Aufgabenstellung – Gib die Zeilen der folgenden Einträge zwischen der Zeile mit "Viewport: 363px width, 600px height." und der Zeile mit "Click the Profile", beide eingeschlossen, als JSON-Liste von Zeichenketten wieder. Jede Zeile wird ein eigener String, Leerzeilen fallen weg.

Eingabedaten –

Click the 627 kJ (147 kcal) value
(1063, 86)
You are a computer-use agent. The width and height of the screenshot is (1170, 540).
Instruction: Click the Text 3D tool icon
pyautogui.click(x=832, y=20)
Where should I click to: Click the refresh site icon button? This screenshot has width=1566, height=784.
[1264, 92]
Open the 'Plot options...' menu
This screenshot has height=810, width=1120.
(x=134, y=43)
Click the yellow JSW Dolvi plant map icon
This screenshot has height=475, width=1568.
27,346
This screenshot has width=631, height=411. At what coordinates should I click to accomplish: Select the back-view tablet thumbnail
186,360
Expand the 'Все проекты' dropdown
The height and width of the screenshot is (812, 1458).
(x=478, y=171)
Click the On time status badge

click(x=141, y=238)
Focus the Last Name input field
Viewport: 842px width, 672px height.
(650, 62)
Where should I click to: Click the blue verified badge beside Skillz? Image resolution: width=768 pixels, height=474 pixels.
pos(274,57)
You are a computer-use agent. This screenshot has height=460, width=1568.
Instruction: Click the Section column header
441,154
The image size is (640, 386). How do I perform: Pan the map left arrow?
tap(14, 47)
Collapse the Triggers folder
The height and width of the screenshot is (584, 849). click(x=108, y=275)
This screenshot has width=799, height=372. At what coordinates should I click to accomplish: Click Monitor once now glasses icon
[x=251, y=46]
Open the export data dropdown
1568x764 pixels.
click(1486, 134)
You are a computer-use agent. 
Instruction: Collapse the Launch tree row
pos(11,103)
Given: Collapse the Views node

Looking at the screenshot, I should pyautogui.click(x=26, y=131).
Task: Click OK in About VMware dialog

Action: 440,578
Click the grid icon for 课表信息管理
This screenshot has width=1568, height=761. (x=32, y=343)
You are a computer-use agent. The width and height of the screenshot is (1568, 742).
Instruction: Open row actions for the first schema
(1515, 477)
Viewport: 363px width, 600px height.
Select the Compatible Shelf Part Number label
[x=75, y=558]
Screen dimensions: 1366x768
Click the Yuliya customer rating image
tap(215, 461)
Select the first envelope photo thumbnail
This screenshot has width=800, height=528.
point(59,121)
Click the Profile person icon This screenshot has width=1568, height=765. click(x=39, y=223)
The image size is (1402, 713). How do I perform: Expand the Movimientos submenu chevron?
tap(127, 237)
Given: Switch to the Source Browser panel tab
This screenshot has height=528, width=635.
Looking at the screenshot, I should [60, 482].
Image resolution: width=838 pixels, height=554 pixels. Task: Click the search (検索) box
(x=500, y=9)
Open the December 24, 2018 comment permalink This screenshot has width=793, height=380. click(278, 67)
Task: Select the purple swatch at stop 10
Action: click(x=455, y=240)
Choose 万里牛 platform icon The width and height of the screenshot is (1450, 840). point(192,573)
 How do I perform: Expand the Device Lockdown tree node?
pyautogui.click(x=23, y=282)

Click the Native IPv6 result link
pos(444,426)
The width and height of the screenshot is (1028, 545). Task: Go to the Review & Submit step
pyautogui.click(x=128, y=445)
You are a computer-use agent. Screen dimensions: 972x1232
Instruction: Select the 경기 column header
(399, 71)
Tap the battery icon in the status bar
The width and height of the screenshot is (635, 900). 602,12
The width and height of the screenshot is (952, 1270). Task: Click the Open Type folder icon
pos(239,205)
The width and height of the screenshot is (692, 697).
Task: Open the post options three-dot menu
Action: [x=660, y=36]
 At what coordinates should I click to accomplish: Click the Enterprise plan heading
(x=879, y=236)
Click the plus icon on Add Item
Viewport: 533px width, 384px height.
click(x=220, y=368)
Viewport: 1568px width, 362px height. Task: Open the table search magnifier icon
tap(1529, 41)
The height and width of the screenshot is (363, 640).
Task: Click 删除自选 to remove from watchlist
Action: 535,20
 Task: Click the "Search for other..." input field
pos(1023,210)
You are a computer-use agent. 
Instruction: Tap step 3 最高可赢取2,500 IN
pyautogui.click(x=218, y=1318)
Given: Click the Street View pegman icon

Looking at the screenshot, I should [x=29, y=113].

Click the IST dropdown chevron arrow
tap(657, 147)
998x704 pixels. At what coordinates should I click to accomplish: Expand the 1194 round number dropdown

Lösung –
[
  "Viewport: 363px width, 600px height.",
  "Select the Compatible Shelf Part Number label",
  "[x=75, y=558]",
  "Screen dimensions: 1366x768",
  "Click the Yuliya customer rating image",
  "tap(215, 461)",
  "Select the first envelope photo thumbnail",
  "This screenshot has width=800, height=528.",
  "point(59,121)",
  "Click the Profile person icon This screenshot has width=1568, height=765. click(x=39, y=223)"
]